I’m studying Spanish from 9 to 10 and I’m doing writing from 10 to 11 and then I’m going to go to a painting class from 12 to 1 and then I’m going to take karate from 1 to 2 . . .

Realized that all of this skill development without a place to apply it was just a kind of masturbation. It was just developing skills without anywhere to put them. I now try everything once and take the things that work and really add value and expand upon them. An area that I’d highly, highly recommend to all the listeners from that experiment that I’ve really taken on is improv comedy.

Chris Reynolds: Oh yeah.

Chris Sparks: I think the models from there just really extend to a lot of areas of life. How you can be more creative and get out of your own way. How can you be someone in conversation that people enjoy talking to, beyond being funny, but being empathetic and interesting and a good listener? Most people don’t realize that improv is all about paying attention to your partner and listening to what they’re telling you. That pursuit has been one of the highest value things that I’ve done. I look at it as that a big part of personal development is just getting on stage, metaphorically or in a real sense, and doing things that are slightly out of your comfort zone.

Chris Reynolds: Absolutely and I can be a testament to that. I’ve done a bit of improv. What I’ve learned from improv is that it’s one of those arts that you learn and when you do learn it, you learn and you gain so much and you become a better person in so many different aspects of your life, not just communication but psychology and listening and speaking and performing and creativity and all these things you’re learning at once. Improv is just something you practice on a regular basis that you’re gaining all these talents at once which is amazing. Have you ever done any Jiu-Jitsu, Chris?

Chris Sparks: A bit. In my experimentation phase, I did it for a month but I didn’t stick with it. What are your thoughts?

Chris Reynolds: That’s one of the reasons I do Jiu-Jitsu now is because in just learning one art, I’m learning several different talents at the same time. Not only you learn the art of self-defense, but it’s a constant teacher and a constant lesson on leverage, on how you use your leverage to beat your opponent’s leverage even if they’re much bigger than you. Plus you’re doing probably one of the best workouts that I’ve ever done. You’re in a forced position where if you don’t struggle and if you don’t work multiple muscles at the same time then, again, you’ll lose. Me personally, I can go to the gym and I can work out on my own or with an accountability partner but I won’t work out nearly hard as if I have an opponent attacking me, trying to beat me.

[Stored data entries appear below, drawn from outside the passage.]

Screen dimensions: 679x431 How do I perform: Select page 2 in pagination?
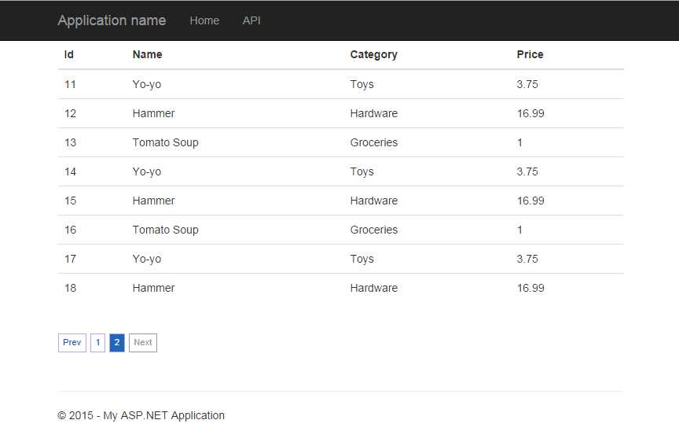tap(117, 343)
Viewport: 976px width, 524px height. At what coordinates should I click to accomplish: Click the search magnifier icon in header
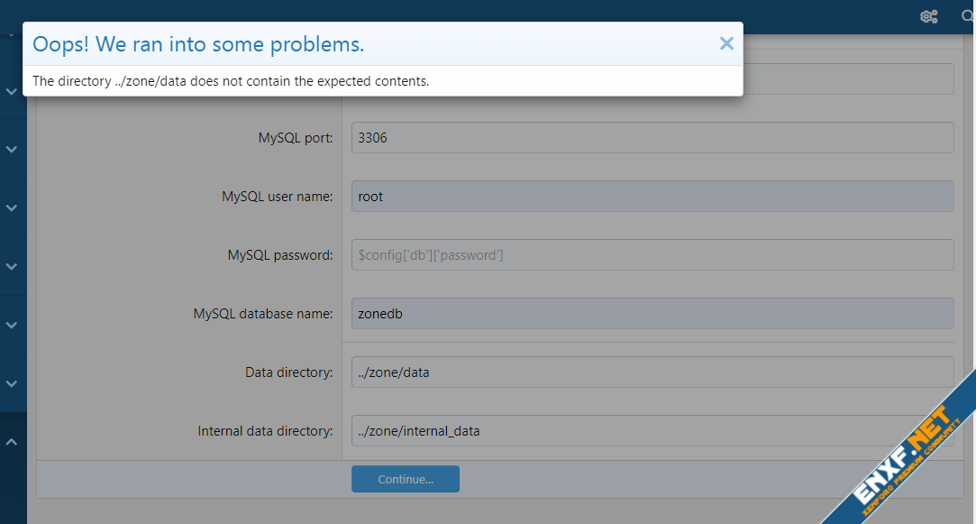(x=968, y=16)
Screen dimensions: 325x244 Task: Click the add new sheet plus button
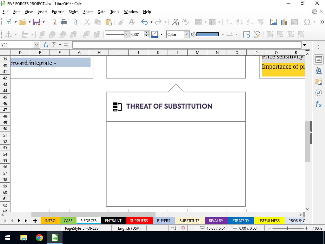[35, 220]
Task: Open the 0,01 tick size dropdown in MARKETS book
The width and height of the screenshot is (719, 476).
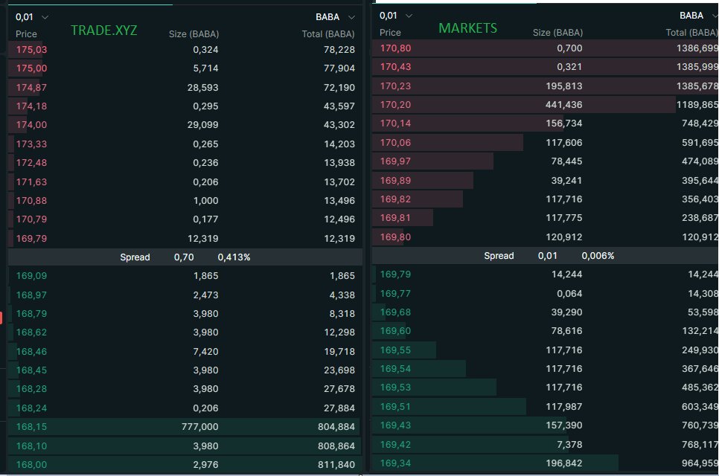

It’s a forced workout and also flexibility. A lot of things that you learn in yoga, you do those flexibility moves in Jiu-Jitsu. You have to be incredibly strong and flexible. Then cardio, not only are you working your muscles in all these different positions to fight your opponent, you’re gaining cardio strength and mental strength and humility because you’re continually getting your ass whooped over and over and over so you’re constantly learning that lesson. When I travel, I always do Jiu-Jitsu and I’m meeting locals that I have common interests with instead of just going and meeting entrepreneurs so very similar thing. What I was getting at, is improv is one of the arts that I want to do for months and months and months and maybe even years after I’ve kicked off my Jiu-Jitsu kick.

Chris Sparks: That’s well said. That totally lines up with my experience. I love the analogy you made of a compound activity, kind of like you have a compound lift that you’re able to improve varying aspects of yourself with the same activity. I love this idea of having an opponent because having something on the line forced you to recruit those resources you didn’t know you had. I think a lot of personal development is just an expansion of self, expanding the circle of things that you know you could do. This identity of being someone who has abilities beyond which you’ve even seen has so many benefits. Really makes me want to take Jiu-Jitsu again.

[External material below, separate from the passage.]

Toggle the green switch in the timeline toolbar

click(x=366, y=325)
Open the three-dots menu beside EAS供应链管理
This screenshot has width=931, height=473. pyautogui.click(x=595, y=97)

Chris Reynolds: Yeah, very cool, man. Have you ever read the book “Bringing Down the House”?

Chris Sparks: I have. It’s one of the better ones. I like his writing style.

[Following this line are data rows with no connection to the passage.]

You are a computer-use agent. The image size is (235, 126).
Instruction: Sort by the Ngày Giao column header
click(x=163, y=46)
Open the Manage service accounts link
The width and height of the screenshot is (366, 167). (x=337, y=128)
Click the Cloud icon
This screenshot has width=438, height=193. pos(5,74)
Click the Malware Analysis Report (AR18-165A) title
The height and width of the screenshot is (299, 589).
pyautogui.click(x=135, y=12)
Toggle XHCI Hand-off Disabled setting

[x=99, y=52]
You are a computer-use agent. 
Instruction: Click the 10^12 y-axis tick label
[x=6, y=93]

Chris Reynolds: One of my favorite books actually. For the listeners, “Bringing Down the House” is about the blackjack team from MIT that went out to Vegas and apparently won millions from Vegas by counting cards. Your story reminds me of that a little bit but not quite as so intense. I actually spent probably six months studying card counting because I was like gung-ho on, “I’m going to be a card counter and go to these casinos and win some money.”

Chris Sparks: It’s funny. After that book came out, I probably have met 100 different people who claim to be part of that MIT blackjack team, as if the people who are really making those levels of money would want to out themselves and make themselves public.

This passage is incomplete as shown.